(Exercise data begins)

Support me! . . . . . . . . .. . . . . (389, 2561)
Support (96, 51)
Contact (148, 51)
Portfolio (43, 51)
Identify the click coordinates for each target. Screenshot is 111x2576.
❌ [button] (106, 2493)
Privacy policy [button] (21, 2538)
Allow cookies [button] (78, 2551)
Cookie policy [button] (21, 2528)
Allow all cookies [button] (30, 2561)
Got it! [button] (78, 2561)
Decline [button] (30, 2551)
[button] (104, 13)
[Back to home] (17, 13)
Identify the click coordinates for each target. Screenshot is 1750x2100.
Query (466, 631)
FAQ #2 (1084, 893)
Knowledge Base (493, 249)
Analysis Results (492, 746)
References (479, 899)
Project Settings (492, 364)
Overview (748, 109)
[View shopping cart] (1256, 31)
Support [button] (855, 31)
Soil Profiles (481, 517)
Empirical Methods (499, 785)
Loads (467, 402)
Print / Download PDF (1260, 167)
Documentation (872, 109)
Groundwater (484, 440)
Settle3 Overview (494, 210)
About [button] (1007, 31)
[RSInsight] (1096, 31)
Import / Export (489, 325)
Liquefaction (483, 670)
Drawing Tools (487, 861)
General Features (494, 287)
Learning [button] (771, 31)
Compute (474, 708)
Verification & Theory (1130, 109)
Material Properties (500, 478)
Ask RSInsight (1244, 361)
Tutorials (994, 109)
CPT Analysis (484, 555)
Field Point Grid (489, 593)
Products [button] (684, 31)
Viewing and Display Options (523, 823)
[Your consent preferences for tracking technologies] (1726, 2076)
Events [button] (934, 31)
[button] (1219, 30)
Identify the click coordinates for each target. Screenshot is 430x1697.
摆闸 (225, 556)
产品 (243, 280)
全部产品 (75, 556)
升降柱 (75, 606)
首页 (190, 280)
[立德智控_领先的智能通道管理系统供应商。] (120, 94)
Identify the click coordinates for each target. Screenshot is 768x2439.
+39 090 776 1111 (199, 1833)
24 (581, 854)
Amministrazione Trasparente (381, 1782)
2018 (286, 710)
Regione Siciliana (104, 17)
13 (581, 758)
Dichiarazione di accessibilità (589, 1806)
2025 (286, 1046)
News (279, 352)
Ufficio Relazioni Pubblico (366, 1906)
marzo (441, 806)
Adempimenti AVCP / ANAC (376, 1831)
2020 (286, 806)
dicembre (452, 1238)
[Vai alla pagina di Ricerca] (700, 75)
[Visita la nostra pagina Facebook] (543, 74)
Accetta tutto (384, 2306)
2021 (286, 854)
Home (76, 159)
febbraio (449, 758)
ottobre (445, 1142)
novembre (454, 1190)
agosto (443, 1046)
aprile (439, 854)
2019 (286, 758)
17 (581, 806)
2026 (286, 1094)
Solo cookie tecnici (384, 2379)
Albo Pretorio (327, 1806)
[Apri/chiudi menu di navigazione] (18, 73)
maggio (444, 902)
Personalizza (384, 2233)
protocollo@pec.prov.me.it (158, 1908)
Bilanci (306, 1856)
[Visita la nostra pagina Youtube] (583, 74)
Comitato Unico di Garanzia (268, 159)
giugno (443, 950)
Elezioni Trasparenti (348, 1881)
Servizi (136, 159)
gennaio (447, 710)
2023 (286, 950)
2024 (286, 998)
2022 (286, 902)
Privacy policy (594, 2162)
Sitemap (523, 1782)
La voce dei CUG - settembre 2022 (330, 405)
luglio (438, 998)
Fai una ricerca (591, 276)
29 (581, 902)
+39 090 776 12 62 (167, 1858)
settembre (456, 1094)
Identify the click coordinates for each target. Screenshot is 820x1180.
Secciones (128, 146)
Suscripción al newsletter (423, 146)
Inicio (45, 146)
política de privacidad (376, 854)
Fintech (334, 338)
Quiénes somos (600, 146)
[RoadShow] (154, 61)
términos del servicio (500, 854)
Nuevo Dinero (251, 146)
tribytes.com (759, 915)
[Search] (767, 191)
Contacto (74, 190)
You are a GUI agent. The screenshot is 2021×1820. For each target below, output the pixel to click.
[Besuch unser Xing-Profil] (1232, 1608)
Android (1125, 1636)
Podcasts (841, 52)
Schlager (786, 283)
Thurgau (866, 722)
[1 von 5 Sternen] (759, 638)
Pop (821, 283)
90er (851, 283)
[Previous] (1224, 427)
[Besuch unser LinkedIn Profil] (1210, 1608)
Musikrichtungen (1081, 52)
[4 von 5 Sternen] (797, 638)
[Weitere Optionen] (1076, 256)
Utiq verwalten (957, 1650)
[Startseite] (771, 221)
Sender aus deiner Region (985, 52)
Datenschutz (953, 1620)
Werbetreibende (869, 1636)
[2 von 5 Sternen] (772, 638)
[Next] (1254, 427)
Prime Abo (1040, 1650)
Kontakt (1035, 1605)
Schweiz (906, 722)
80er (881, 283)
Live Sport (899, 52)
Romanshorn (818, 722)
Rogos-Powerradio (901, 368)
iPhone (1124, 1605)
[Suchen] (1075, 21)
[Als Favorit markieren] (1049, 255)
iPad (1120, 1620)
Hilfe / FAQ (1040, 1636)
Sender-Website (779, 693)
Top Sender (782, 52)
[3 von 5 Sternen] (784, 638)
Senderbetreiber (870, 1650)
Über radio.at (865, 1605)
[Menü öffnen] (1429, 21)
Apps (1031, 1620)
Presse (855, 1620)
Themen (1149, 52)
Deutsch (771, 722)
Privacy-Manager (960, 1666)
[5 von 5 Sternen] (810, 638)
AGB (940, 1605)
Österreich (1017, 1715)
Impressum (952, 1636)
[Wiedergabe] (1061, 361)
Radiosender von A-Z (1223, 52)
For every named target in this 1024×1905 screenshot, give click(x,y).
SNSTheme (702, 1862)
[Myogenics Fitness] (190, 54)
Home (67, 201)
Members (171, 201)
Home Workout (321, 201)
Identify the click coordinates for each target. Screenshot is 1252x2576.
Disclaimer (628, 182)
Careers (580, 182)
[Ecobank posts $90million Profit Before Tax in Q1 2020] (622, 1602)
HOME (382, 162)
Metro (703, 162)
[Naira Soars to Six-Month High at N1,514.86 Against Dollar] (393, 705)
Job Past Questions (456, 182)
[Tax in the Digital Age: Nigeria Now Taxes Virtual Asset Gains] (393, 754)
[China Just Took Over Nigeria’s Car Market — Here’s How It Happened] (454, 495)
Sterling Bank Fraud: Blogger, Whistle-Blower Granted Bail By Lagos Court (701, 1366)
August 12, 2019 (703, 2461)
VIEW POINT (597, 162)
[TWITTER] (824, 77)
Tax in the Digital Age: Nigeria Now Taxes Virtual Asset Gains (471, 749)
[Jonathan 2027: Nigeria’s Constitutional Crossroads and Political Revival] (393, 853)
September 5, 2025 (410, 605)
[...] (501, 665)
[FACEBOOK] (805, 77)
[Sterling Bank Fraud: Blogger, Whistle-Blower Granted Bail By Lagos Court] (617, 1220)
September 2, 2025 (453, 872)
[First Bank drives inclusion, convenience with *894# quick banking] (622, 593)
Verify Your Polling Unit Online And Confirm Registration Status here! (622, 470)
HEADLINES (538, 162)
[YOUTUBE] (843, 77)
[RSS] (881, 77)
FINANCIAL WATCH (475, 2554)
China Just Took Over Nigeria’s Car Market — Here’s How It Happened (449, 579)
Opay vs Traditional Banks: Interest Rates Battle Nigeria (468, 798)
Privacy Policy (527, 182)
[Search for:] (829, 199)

(Exercise data ends)

# Your instructions
Retype each line of the data exactly as it reads.

# Result of this exercise
Support me! . . . . . . . . .. . . . . (389, 2561)
Support (96, 51)
Contact (148, 51)
Portfolio (43, 51)
Identify the click coordinates for each target. Screenshot is 111x2576.
❌ [button] (106, 2493)
Privacy policy [button] (21, 2538)
Allow cookies [button] (78, 2551)
Cookie policy [button] (21, 2528)
Allow all cookies [button] (30, 2561)
Got it! [button] (78, 2561)
Decline [button] (30, 2551)
[button] (104, 13)
[Back to home] (17, 13)
Identify the click coordinates for each target. Screenshot is 1750x2100.
Query (466, 631)
FAQ #2 (1084, 893)
Knowledge Base (493, 249)
Analysis Results (492, 746)
References (479, 899)
Project Settings (492, 364)
Overview (748, 109)
[View shopping cart] (1256, 31)
Support [button] (855, 31)
Soil Profiles (481, 517)
Empirical Methods (499, 785)
Loads (467, 402)
Print / Download PDF (1260, 167)
Documentation (872, 109)
Groundwater (484, 440)
Settle3 Overview (494, 210)
About [button] (1007, 31)
[RSInsight] (1096, 31)
Import / Export (489, 325)
Liquefaction (483, 670)
Drawing Tools (487, 861)
General Features (494, 287)
Learning [button] (771, 31)
Compute (474, 708)
Verification & Theory (1130, 109)
Material Properties (500, 478)
Ask RSInsight (1244, 361)
Tutorials (994, 109)
CPT Analysis (484, 555)
Field Point Grid (489, 593)
Products [button] (684, 31)
Viewing and Display Options (523, 823)
[Your consent preferences for tracking technologies] (1726, 2076)
Events [button] (934, 31)
[button] (1219, 30)
Identify the click coordinates for each target. Screenshot is 430x1697.
摆闸 (225, 556)
产品 (243, 280)
全部产品 (75, 556)
升降柱 (75, 606)
首页 (190, 280)
[立德智控_领先的智能通道管理系统供应商。] (120, 94)
Identify the click coordinates for each target. Screenshot is 768x2439.
+39 090 776 1111 (199, 1833)
24 (581, 854)
Amministrazione Trasparente (381, 1782)
2018 (286, 710)
Regione Siciliana (104, 17)
13 (581, 758)
Dichiarazione di accessibilità (589, 1806)
2025 (286, 1046)
News (279, 352)
Ufficio Relazioni Pubblico (366, 1906)
marzo (441, 806)
Adempimenti AVCP / ANAC (376, 1831)
2020 (286, 806)
dicembre (452, 1238)
[Vai alla pagina di Ricerca] (700, 75)
[Visita la nostra pagina Facebook] (543, 74)
Accetta tutto (384, 2306)
2021 (286, 854)
Home (76, 159)
febbraio (449, 758)
ottobre (445, 1142)
novembre (454, 1190)
agosto (443, 1046)
aprile (439, 854)
2019 (286, 758)
17 (581, 806)
2026 (286, 1094)
Solo cookie tecnici (384, 2379)
Albo Pretorio (327, 1806)
[Apri/chiudi menu di navigazione] (18, 73)
maggio (444, 902)
Personalizza (384, 2233)
protocollo@pec.prov.me.it (158, 1908)
Bilanci (306, 1856)
[Visita la nostra pagina Youtube] (583, 74)
Comitato Unico di Garanzia (268, 159)
giugno (443, 950)
Elezioni Trasparenti (348, 1881)
Servizi (136, 159)
gennaio (447, 710)
2023 (286, 950)
2024 (286, 998)
2022 (286, 902)
Privacy policy (594, 2162)
Sitemap (523, 1782)
La voce dei CUG - settembre 2022 (330, 405)
luglio (438, 998)
Fai una ricerca (591, 276)
29 (581, 902)
+39 090 776 12 62 (167, 1858)
settembre (456, 1094)
Identify the click coordinates for each target. Screenshot is 820x1180.
Secciones (128, 146)
Suscripción al newsletter (423, 146)
Inicio (45, 146)
política de privacidad (376, 854)
Fintech (334, 338)
Quiénes somos (600, 146)
[RoadShow] (154, 61)
términos del servicio (500, 854)
Nuevo Dinero (251, 146)
tribytes.com (759, 915)
[Search] (767, 191)
Contacto (74, 190)
You are a GUI agent. The screenshot is 2021×1820. For each target below, output the pixel to click.
[Besuch unser Xing-Profil] (1232, 1608)
Android (1125, 1636)
Podcasts (841, 52)
Schlager (786, 283)
Thurgau (866, 722)
[1 von 5 Sternen] (759, 638)
Pop (821, 283)
90er (851, 283)
[Previous] (1224, 427)
[Besuch unser LinkedIn Profil] (1210, 1608)
Musikrichtungen (1081, 52)
[4 von 5 Sternen] (797, 638)
[Weitere Optionen] (1076, 256)
Utiq verwalten (957, 1650)
[Startseite] (771, 221)
Sender aus deiner Region (985, 52)
Datenschutz (953, 1620)
Werbetreibende (869, 1636)
[2 von 5 Sternen] (772, 638)
[Next] (1254, 427)
Prime Abo (1040, 1650)
Kontakt (1035, 1605)
Schweiz (906, 722)
80er (881, 283)
Live Sport (899, 52)
Romanshorn (818, 722)
Rogos-Powerradio (901, 368)
iPhone (1124, 1605)
[Suchen] (1075, 21)
[Als Favorit markieren] (1049, 255)
iPad (1120, 1620)
Hilfe / FAQ (1040, 1636)
Sender-Website (779, 693)
Top Sender (782, 52)
[3 von 5 Sternen] (784, 638)
Senderbetreiber (870, 1650)
Über radio.at (865, 1605)
[Menü öffnen] (1429, 21)
Apps (1031, 1620)
Presse (855, 1620)
Themen (1149, 52)
Deutsch (771, 722)
Privacy-Manager (960, 1666)
[5 von 5 Sternen] (810, 638)
AGB (940, 1605)
Österreich (1017, 1715)
Impressum (952, 1636)
[Wiedergabe] (1061, 361)
Radiosender von A-Z (1223, 52)
For every named target in this 1024×1905 screenshot, give click(x,y).
SNSTheme (702, 1862)
[Myogenics Fitness] (190, 54)
Home (67, 201)
Members (171, 201)
Home Workout (321, 201)
Identify the click coordinates for each target. Screenshot is 1252x2576.
Disclaimer (628, 182)
Careers (580, 182)
[Ecobank posts $90million Profit Before Tax in Q1 2020] (622, 1602)
HOME (382, 162)
Metro (703, 162)
[Naira Soars to Six-Month High at N1,514.86 Against Dollar] (393, 705)
Job Past Questions (456, 182)
[Tax in the Digital Age: Nigeria Now Taxes Virtual Asset Gains] (393, 754)
[China Just Took Over Nigeria’s Car Market — Here’s How It Happened] (454, 495)
Sterling Bank Fraud: Blogger, Whistle-Blower Granted Bail By Lagos Court (701, 1366)
August 12, 2019 (703, 2461)
VIEW POINT (597, 162)
[TWITTER] (824, 77)
Tax in the Digital Age: Nigeria Now Taxes Virtual Asset Gains (471, 749)
[Jonathan 2027: Nigeria’s Constitutional Crossroads and Political Revival] (393, 853)
September 5, 2025 (410, 605)
[...] (501, 665)
[FACEBOOK] (805, 77)
[Sterling Bank Fraud: Blogger, Whistle-Blower Granted Bail By Lagos Court] (617, 1220)
September 2, 2025 (453, 872)
[First Bank drives inclusion, convenience with *894# quick banking] (622, 593)
Verify Your Polling Unit Online And Confirm Registration Status here! (622, 470)
HEADLINES (538, 162)
[YOUTUBE] (843, 77)
[RSS] (881, 77)
FINANCIAL WATCH (475, 2554)
China Just Took Over Nigeria’s Car Market — Here’s How It Happened (449, 579)
Opay vs Traditional Banks: Interest Rates Battle Nigeria (468, 798)
Privacy Policy (527, 182)
[Search for:] (829, 199)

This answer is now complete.